BK Racing itself has experienced difficulties that have left the organization with an uncertain future. But in a sense, it was those issues that brought the driver and team together.
“They’ve been going through some financial troubles there and we had a little bit of sponsorship money so it just kind of worked out and things feel into place,” Jones explained.
The No. 23 was sponsored by Tennessee Shine Co. and KBM Commercial Properties on Sunday.
The primary goal for Jones and his team was to record as many laps as possibly while at NHMS and to do so without incident. That goal was achieved.
“Starting a Cup race is just a different world out there compared to what we’re used to, even in the Xfinity Series,” Jones recounted. “You’re out there with the best drivers in the world but we just wanted to run all the laps and learn all we can to get familiar with the cars. It was the first time I had ever sat in a Cup car this weekend. It was pretty special to be able to run all the laps and bring it back clean with no scratches on it and be able to build on our performance in New Hampshire for future races.”
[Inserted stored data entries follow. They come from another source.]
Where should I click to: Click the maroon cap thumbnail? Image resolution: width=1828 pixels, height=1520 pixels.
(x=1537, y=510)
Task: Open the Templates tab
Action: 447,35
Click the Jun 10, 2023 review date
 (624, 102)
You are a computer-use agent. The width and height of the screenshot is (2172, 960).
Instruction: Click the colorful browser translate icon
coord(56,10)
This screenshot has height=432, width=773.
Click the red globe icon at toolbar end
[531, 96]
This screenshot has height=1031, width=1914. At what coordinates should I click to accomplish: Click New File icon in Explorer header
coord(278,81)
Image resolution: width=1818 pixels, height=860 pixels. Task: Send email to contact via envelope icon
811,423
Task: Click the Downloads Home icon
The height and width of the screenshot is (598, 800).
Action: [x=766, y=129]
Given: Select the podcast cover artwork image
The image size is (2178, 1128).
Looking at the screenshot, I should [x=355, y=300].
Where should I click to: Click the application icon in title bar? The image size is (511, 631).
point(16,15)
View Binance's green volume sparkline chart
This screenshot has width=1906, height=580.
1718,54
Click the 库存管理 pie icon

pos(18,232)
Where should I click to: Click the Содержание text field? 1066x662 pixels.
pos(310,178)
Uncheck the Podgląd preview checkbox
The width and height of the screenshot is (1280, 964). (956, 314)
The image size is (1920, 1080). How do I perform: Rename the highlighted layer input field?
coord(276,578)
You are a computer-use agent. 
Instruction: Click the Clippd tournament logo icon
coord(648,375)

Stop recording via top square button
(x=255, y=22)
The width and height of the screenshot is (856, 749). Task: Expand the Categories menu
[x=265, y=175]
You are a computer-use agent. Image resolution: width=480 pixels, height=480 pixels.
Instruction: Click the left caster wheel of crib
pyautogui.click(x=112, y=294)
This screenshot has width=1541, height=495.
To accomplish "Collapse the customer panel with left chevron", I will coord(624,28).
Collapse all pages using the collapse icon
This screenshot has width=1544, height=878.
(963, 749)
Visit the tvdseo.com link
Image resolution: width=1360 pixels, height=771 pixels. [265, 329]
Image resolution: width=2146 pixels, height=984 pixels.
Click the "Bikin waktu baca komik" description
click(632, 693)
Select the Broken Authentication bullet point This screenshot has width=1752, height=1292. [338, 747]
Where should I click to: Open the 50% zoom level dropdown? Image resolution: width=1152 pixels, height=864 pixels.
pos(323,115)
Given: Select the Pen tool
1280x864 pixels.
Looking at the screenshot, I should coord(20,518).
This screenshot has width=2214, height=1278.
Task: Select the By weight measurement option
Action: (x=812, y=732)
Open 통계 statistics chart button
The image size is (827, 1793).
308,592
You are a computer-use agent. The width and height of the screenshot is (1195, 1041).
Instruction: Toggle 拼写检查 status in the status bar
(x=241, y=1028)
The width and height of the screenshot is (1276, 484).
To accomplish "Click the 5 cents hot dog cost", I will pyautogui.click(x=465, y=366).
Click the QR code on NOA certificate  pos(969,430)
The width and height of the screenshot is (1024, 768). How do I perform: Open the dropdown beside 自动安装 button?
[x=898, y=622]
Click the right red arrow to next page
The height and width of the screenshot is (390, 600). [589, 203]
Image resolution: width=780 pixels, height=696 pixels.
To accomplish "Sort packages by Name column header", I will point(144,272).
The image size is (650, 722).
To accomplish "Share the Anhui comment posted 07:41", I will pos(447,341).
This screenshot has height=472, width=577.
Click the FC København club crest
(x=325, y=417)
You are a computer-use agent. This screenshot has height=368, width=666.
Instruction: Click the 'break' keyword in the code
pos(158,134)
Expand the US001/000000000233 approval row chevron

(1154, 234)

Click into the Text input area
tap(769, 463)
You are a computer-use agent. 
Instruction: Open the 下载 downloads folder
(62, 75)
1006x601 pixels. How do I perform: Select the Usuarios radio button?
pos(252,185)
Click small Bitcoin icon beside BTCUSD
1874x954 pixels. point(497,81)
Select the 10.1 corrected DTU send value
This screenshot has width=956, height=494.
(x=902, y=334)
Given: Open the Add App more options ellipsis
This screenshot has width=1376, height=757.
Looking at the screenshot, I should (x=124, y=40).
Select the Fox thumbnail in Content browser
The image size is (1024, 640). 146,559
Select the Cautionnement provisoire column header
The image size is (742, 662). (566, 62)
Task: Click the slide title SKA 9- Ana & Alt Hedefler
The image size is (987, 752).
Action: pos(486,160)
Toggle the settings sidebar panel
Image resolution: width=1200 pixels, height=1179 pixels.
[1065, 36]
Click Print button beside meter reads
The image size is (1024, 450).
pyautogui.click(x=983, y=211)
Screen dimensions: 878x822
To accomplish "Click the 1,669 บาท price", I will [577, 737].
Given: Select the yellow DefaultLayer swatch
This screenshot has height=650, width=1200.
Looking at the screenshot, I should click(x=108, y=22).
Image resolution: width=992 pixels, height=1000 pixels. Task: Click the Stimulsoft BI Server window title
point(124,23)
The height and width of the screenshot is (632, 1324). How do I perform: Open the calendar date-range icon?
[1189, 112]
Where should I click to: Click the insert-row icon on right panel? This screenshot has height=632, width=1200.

Jones has driven numerous types of racing machines throughout his career, including Late Models, ARCA, and Xfinity cars. But Cup cars offer a unique challenge for even the most experienced racers as the increased weight and horsepower of those machines can prove difficult to handle. And furthermore, Monster Energy NASCAR Cup Series races are among the longest contests in the sport of auto racing, which calls for any drivers new to that form of racing to prepare themselves physically and psychologically.
“It takes some getting used to because the Cup cars drive totally different than anything I’ve ever been in,” the former Lonesome Pine Raceway track champion pointed out. “There’s a lot more horsepower and a lot more weight. They’re a lot of fun to drive, but it’s just something we’ll have to get used to. The biggest change is going to be the race distances. This one wasn’t much longer than some Xfinity races I’ve been in. It’s actually one of the shorter Cup races and it wasn’t too physical, but it was mentally exhausting. We’ve got Bristol and Martinsville coming up. 500 laps will beat you to death so being in the best physical shape you can be in is really important at this level.”
The entire Jones family made their way to New Hampshire to cheer on their favorite driver. And to make the day even more special, Jones made his first career Cup Series start on his father’s birthday.
“We’ve been very fortunate in that we’ve ran good in about everything we’ve raced and been able to work our way up the ladder,” the 2008 Winter Heat champion at Charlotte Motor Speedway declared. “We ran into some financial problems here and there where the money just wasn’t there to race and that kind of set us back over the last couple of years. But that makes it mean that much more to get here. Nobody said it would be easy from the day we started, but I don’t think anybody knew how hard it would actually be. But we’ve been able to work our way to here and there aren’t any words to describe the feeling when we took the green flag. The only thing that I think could top that feeling would be rolling off the starting grid for the Daytona 500. That’s my next goal to start that race so hopefully we can do that next February.”
While Jones will not race in the upcoming NASCAR events at Pocono Raceway and Watkins Glen International, he does hope to finish out the season on the circuit following those two races.
“From here it looks like I’ll be out for the next two weeks at Pocono and Watkins Glen,” he explained. “Then I should be taking back over in Michigan and I hope to finish out the Cup season with BK so that will be pretty cool. We will be able to get a lot of races under our belt and build on that. Hopefully we can have something to come together for a full season next year.”
But what does Jones hope to accomplish in NASCAR further down the road?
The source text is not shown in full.